Given our president’s comment, here is what’s more interesting.

According to Oppenheimer Funds, “Regardless of party affiliation, investors may try to gauge what will happen on election night and whether to make any adjustments accordingly. The good news, from a financial perspective, is that historically mid-term elections have not had a major impact on the financial markets or provided reasons for investors to make major changes to their investment plans. It’s critical to take a step back and let history be our guide.”

While we are in unprecedented times, which means this time could be different, when we bother to look at history we can see that the market performs well after the mid-term elections, regardless of party.

In fact, from 1800-2018 the S&P 500 performance after the mid-term elections has been positive 78 percent of the time, according to U.S. Congressional Records Global Financial Data. Now the stock market does seem to prefer a divided government, reports Bloomberg.

Annualized returns for the DOW from 1901-2017 are 9 percent per year with a unified government and 10.1 percent returns with a divided government. Investors may fear a divided government with a Democratic-controlled House in Congress in opposition to a Republican administration that could derail President Trump’s agenda and put an end to the historic bull market. But the fact of the matter remains that over history, markets have often performed better with a divided government.

Neil Howe, author and managing director of demography at Hedgeye Risk Management, was a speaker at the Irrational Economic Summit in Austin. He helped put things in perspective.

“Rational people think in straight lines, but history doesn’t move in straight lines,” he said.

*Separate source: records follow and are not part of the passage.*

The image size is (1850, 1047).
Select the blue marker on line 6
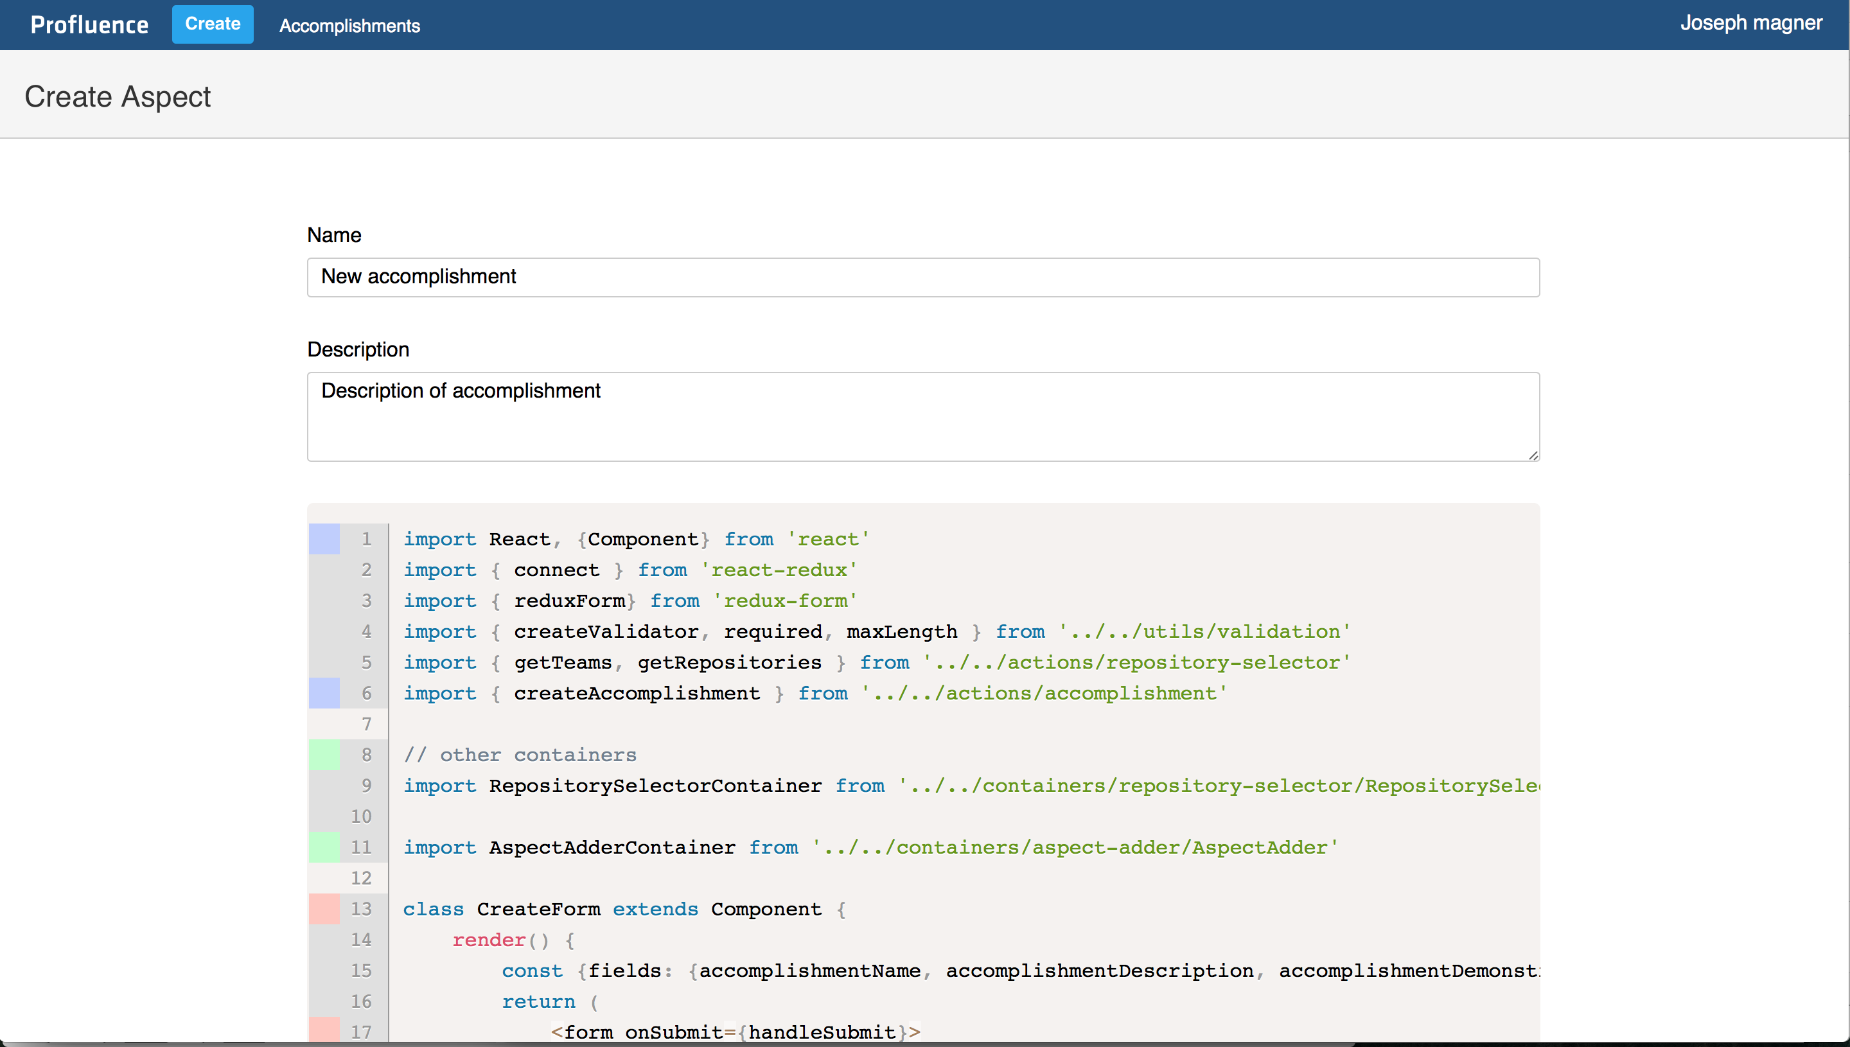pos(324,693)
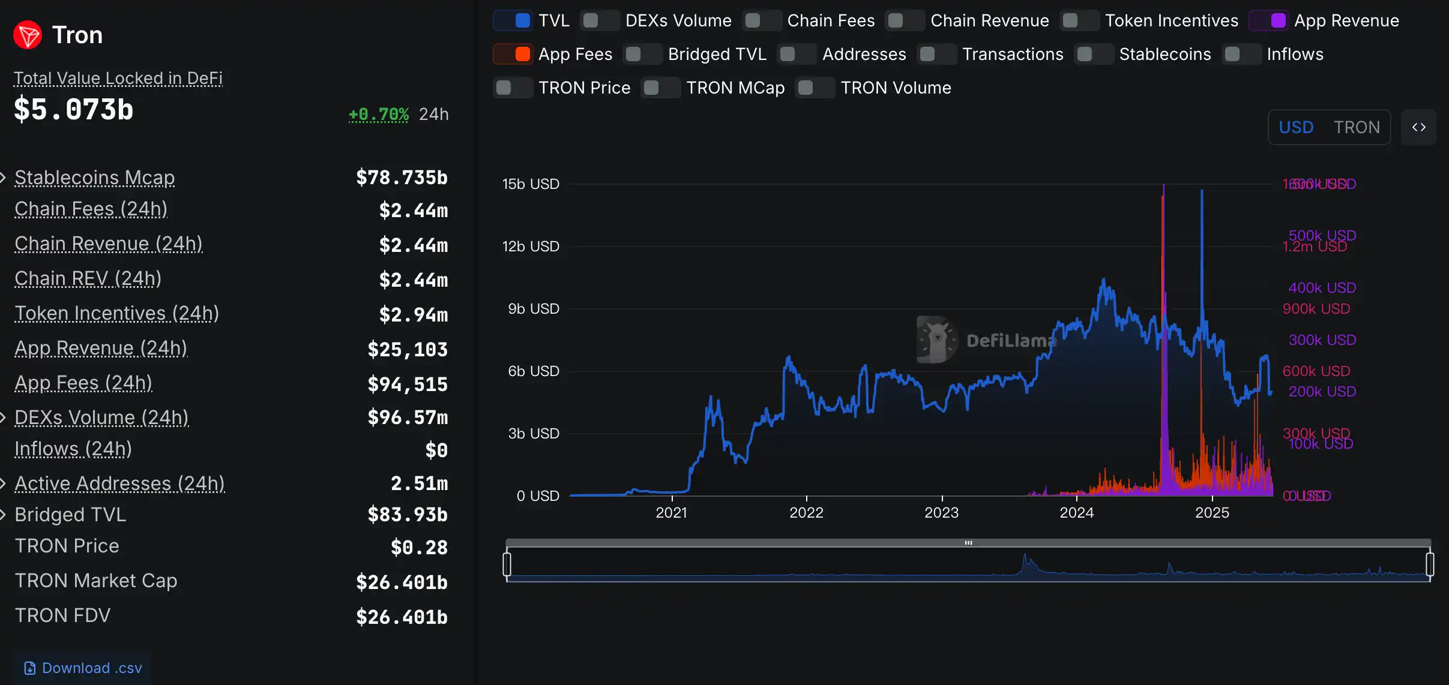This screenshot has height=685, width=1449.
Task: Click the left handle of range selector
Action: coord(507,564)
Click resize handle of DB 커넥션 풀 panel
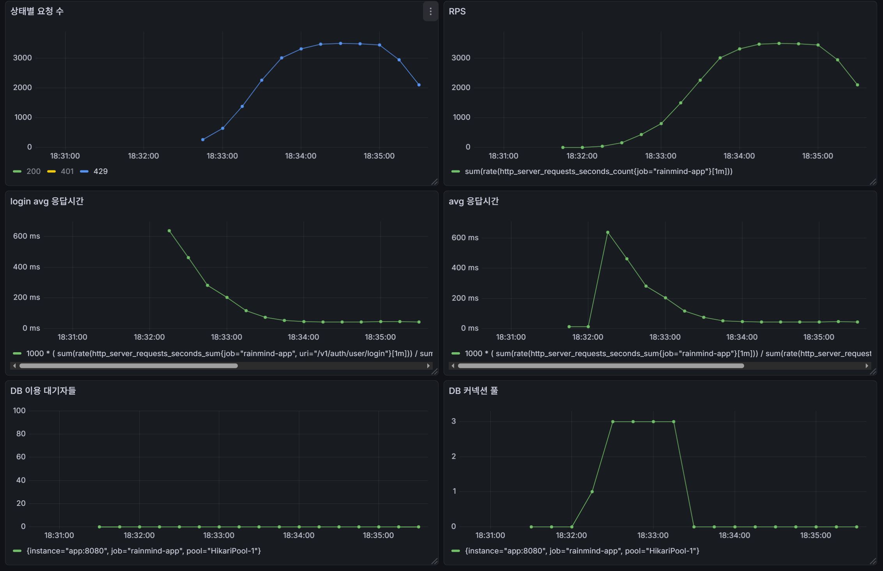The height and width of the screenshot is (571, 883). coord(873,561)
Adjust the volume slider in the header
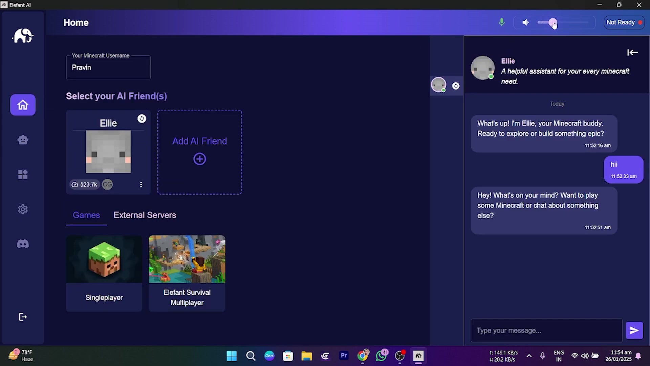Image resolution: width=650 pixels, height=366 pixels. coord(552,22)
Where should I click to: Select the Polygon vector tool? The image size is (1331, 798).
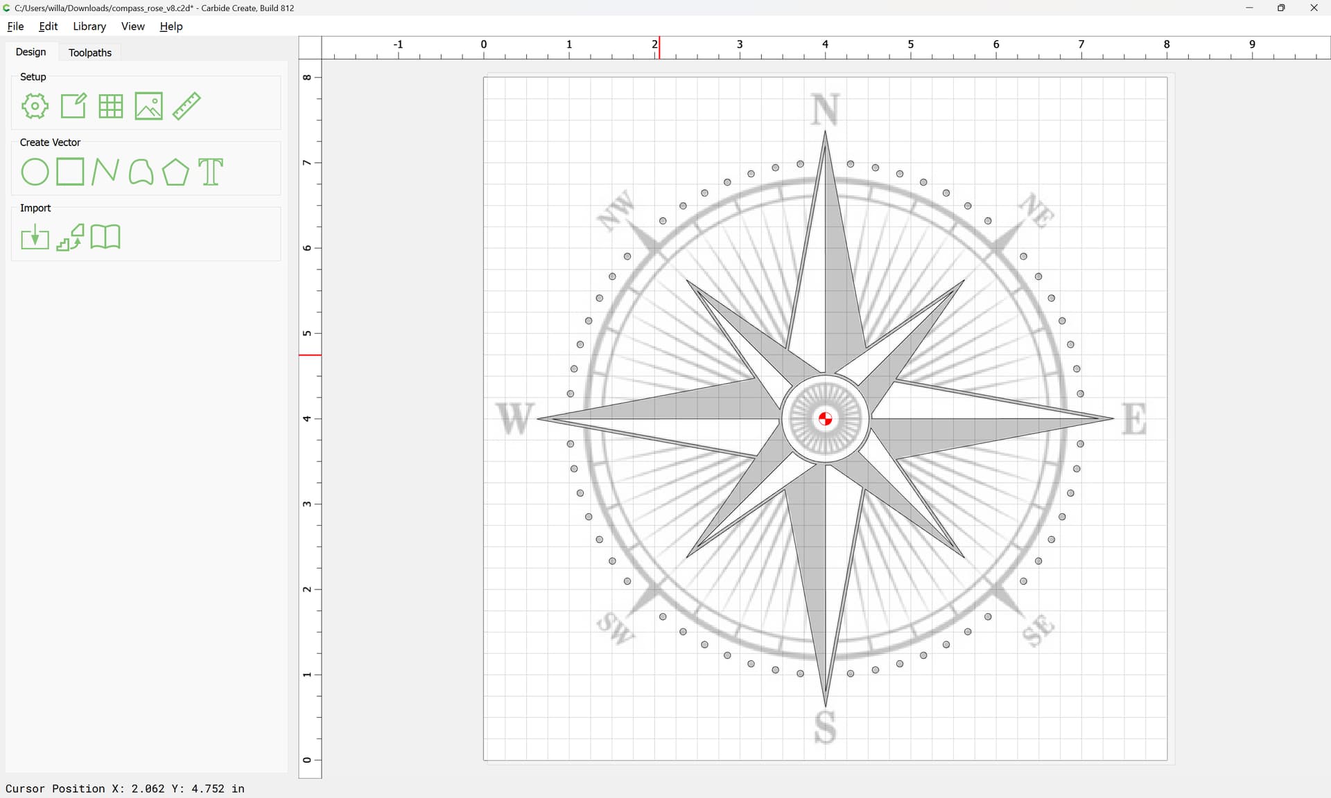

It’s hard for some to imagine that the things that happen are not partisan. So it was also interesting to meet David Stockman who served as a Republican U.S. representative and as director of the Office of Management and Budget under President Ronald Reagan. After leaving the White House, Stockman spent 20 years on Wall Street.

With no advertisers or home offices to please, and with no interest in getting elected to anything, Stockman said, “The wrong Three Stooges were in charge in 2008.” Of course, he was referring to former Fed Chair Ben Bernanke and former U.S. Treasury Secretaries Timothy Geithner and Henry Paulson.

Stockman observed that Quantitative Easing started with the Fed. It was intended to keep the Great Recession from getting worse.

One thing is for certain. No one and no country can increase the debt, as we along with Japan and China have, and expect our issues to simply evaporate with even more debt. When the music stops, things can suddenly change a great deal. Perhaps it’s true. The best entertainer can fool some of the people some of the time, but eventually the showman can’t fool all of the people all of the time.

John L. Grace is president of Investor’s Advantage Corp, a Los Angeles-area financial planning firm that has been helping investors manage wealth and prepare for a more prosperous future since 1979. His On the Money column runs monthly in The Wave.